MATERIAL FOR THIS EXERCISE:
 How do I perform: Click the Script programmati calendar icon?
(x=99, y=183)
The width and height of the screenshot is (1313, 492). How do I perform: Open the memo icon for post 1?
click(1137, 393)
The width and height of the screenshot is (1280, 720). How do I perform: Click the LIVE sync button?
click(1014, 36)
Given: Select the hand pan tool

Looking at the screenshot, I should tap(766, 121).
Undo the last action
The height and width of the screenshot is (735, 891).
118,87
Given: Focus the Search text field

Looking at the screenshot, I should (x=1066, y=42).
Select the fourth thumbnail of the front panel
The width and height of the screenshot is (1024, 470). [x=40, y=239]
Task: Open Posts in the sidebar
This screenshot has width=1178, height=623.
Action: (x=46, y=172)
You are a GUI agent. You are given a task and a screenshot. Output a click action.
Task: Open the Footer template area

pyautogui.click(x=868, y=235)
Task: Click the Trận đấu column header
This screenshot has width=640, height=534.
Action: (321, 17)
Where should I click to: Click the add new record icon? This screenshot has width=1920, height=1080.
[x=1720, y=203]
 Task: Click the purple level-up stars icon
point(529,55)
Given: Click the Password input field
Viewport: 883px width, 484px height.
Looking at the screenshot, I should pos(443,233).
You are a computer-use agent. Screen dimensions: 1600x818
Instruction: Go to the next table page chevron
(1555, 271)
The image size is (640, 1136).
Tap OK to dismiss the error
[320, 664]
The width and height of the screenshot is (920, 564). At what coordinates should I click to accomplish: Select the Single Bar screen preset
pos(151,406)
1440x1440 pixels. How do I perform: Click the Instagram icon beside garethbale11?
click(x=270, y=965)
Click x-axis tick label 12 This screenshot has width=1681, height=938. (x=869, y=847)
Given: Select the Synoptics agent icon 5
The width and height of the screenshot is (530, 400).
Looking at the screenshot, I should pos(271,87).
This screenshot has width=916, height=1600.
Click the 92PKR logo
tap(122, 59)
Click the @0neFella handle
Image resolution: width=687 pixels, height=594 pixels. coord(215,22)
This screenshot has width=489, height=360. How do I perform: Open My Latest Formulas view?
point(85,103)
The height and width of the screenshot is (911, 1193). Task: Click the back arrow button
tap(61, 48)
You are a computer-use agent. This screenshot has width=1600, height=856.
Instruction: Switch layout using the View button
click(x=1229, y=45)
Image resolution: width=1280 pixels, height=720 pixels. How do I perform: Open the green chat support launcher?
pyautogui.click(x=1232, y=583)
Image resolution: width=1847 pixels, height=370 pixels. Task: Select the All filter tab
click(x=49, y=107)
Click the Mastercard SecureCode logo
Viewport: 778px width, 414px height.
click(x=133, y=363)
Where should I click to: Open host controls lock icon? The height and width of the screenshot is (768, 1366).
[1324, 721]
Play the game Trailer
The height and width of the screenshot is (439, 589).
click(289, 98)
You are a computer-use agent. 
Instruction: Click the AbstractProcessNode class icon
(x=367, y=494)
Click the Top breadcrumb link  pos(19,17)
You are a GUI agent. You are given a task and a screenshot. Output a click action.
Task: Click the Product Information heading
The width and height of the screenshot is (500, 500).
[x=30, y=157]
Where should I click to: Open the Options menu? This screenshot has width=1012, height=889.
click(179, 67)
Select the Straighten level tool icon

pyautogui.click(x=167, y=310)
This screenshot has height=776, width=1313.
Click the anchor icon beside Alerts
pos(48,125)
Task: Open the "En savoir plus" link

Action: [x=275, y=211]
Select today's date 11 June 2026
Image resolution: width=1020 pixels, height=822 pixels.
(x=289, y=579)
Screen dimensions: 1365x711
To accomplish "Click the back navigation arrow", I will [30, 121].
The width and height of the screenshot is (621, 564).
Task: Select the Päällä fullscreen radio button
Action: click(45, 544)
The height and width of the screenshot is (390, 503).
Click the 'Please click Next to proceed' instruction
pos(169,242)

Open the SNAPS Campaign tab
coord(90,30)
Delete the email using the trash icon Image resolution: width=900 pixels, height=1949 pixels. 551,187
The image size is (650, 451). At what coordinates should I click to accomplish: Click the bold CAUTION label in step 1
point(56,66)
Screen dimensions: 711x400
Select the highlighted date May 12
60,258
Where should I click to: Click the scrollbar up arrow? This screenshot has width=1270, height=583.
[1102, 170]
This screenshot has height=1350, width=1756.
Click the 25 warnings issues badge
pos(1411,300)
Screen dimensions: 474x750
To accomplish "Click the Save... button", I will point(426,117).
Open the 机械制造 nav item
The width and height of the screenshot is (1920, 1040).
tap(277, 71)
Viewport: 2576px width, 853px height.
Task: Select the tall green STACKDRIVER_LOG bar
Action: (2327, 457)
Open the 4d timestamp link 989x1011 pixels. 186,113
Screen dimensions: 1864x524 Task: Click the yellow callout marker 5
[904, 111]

REQUIRED ACTION:
Please copy only the lines from the one with "Where should I click to: Open the" through the final line of the records above, both ends included.

TASK SOLUTION:
Where should I click to: Open the Options menu? This screenshot has width=1012, height=889.
click(179, 67)
Select the Straighten level tool icon

pyautogui.click(x=167, y=310)
This screenshot has height=776, width=1313.
Click the anchor icon beside Alerts
pos(48,125)
Task: Open the "En savoir plus" link

Action: [x=275, y=211]
Select today's date 11 June 2026
Image resolution: width=1020 pixels, height=822 pixels.
(x=289, y=579)
Screen dimensions: 1365x711
To accomplish "Click the back navigation arrow", I will [30, 121].
The width and height of the screenshot is (621, 564).
Task: Select the Päällä fullscreen radio button
Action: click(45, 544)
The height and width of the screenshot is (390, 503).
Click the 'Please click Next to proceed' instruction
pos(169,242)

Open the SNAPS Campaign tab
coord(90,30)
Delete the email using the trash icon Image resolution: width=900 pixels, height=1949 pixels. 551,187
The image size is (650, 451). At what coordinates should I click to accomplish: Click the bold CAUTION label in step 1
point(56,66)
Screen dimensions: 711x400
Select the highlighted date May 12
60,258
Where should I click to: Click the scrollbar up arrow? This screenshot has width=1270, height=583.
[1102, 170]
This screenshot has height=1350, width=1756.
Click the 25 warnings issues badge
pos(1411,300)
Screen dimensions: 474x750
To accomplish "Click the Save... button", I will point(426,117).
Open the 机械制造 nav item
The width and height of the screenshot is (1920, 1040).
tap(277, 71)
Viewport: 2576px width, 853px height.
Task: Select the tall green STACKDRIVER_LOG bar
Action: (2327, 457)
Open the 4d timestamp link 989x1011 pixels. 186,113
Screen dimensions: 1864x524 Task: Click the yellow callout marker 5
[904, 111]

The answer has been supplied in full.